De vuelta a su Zaragoza natal, mantuvo una intensa labor creativa y social, dedicándose a la pintura, la escultura y, sobre todo, a la obra pública. Obra que le llegaba por encargos o tras haber ganado algún certamen. Entre 1991 y 1997 presidió la Asociación de Artistas Goya Aragón. Este último año se le diagnosticó un cáncer de garganta y tiroides, del que afortunadamente se repuso, pero la enfermedad dio un giro a su vida y empezó a orientar su obra más hacia la naturaleza que a espacios urbanos.

Aunque nació en Zaragoza su familia provenía de Sallent de Gállego (de donde era el famoso gigante con quien compartía apellido) y durante varias temporadas vivió algunos meses al año en el refugio de Ibonciecho, en el valle de Tena, muy cerca de las estrellas. Allí, a más de 2.200 metros de altura, aseguraba que jugaba al golf en unos hoyos que había improvisado para él solo.

Enamorado de los Pirineos, los convirtió en su principal fuente de inspiración. Ansiaba una auténtica simbiosis del hombre, el arte y la naturaleza. Y en ello ha estado hasta el último de sus días.

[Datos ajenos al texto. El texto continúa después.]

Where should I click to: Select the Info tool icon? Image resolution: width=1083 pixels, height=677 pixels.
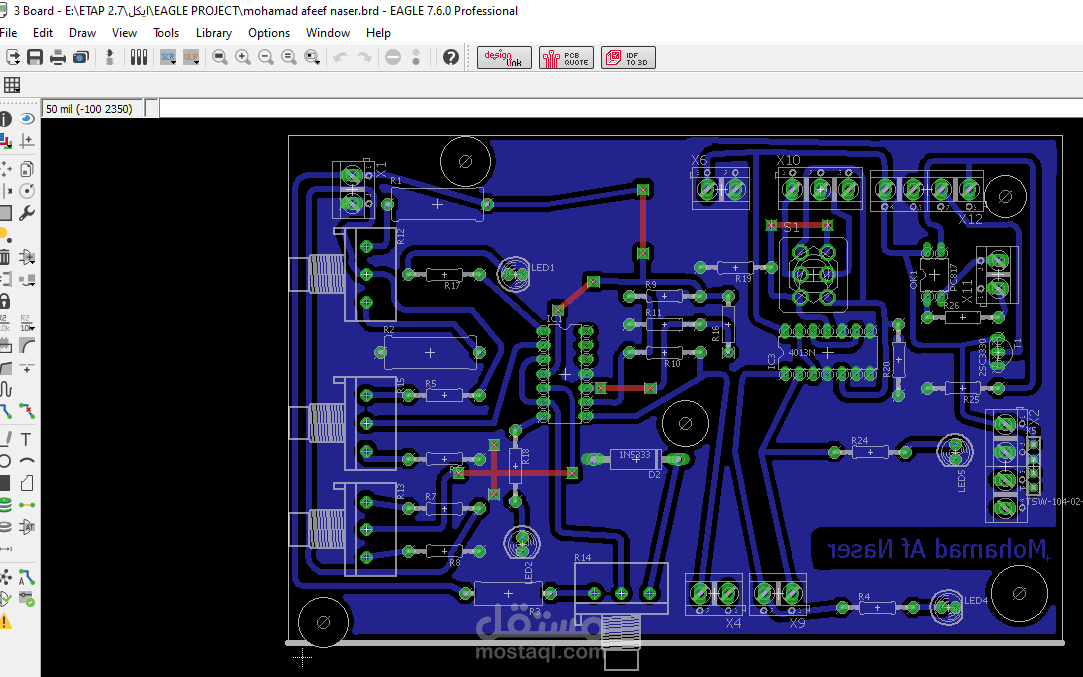click(x=6, y=119)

«Añado a mis obras la propia naturaleza –aseguraba–. Procuro que evolucionen con el tiempo, que cambien según lo hace el medio natural en el que se encuentran. No me importa que la naturaleza se apodere de la obra».

En 2008 el Ministerio de Medio Ambiente le encargó que sembrara la ribera del Ebro con 610 ranas de bronce. Aunque con los años muchas han sido arrancadas u ocultadas por la vegetación, sus ‘ranillas’ se convirtieron en uno de los iconos populares de la Expo.

Entre su obra pública en Aragón destacan el Monumento al Justiciazgo de Sallent de Gállego, la instalación ‘Los océanos’, en honor a Odón de Buen en Zuera, o ‘Las tres sorores’ en la avenida de Ranillas zaragozana. Pero muchos proyectos se le quedaron en el cajón, sin nadie que los avalara. «En el taller guardo ideas que ni siquiera me dejan presentar», aseguraba.

El funeral por Miguel Ángel Arrudi será mañana a las 13.30 en el cementerio de Torrero, a escasos metros de una de sus creaciones más queridas, el Memorial a las Víctimas de la Guerra Civil y la Posguerra. «Emociona ver que la obra que has hecho tiene respuesta de la gente», decía cuando la inauguraron y vio cómo cientos de personas la recorrían y se emocionaban con ella.

María Luisa Grau: «Era un creador precoz, provocador e inagotable»

La historiadora del arte María Luisa Grau, conservadora del IAACC Pablo Serrano, es una de las especialistas que se ha acercado a la obra de Miguel Ángel Arrudi, especialmente cuando preparó su tesis sobre ‘La pintura mural en la esfera pública de Zaragoza’. Grau destacaba este miércoles que el artista aragonés «ha sido un creador precoz, provocador, singular e inagotable».

«Una de sus principales aportaciones ha sido la de impulsar la presencia de la pintura mural en el espacio urbano –añadía–. Fue el único artista profesional que durante los 80 se dedicó de una manera más o menos continuada a esta práctica, y sus trabajos supusieron la introducción de las corrientes artísticas contemporáneas en el ámbito de la pintura realizada en las calles de la ciudad».

Entre sus obras, la especialista destacaba «el mural de la antigua sede del PSOE en Zaragoza, el conjunto de murales para las piscinas y el graderío del Centro Deportivo Municipal Gran Vía o el mural que recorría la rotonda central del Centro Cívico Delicias. Ninguna de éstas se conserva hoy».

Para la historiadora del arte, Arrudi «tenía una personalidad incansable que constantemente ideaba nuevas aventuras artísticas, no exentas de provocación y a veces imposibles de materializar».

Y subrayaba: «Nunca dejó de pintar, y esta dedicación a la pintura la confesaría en las páginas de HERALDO ya en 1964, cuando acababa de obtener el Primer Premio del Concurso Juvenil de Pintura al aire libre. A la pregunta, de ‘¿Por qué pintas?’, respondió: ‘La pintura es una necesidad que no podré dejar nunca’».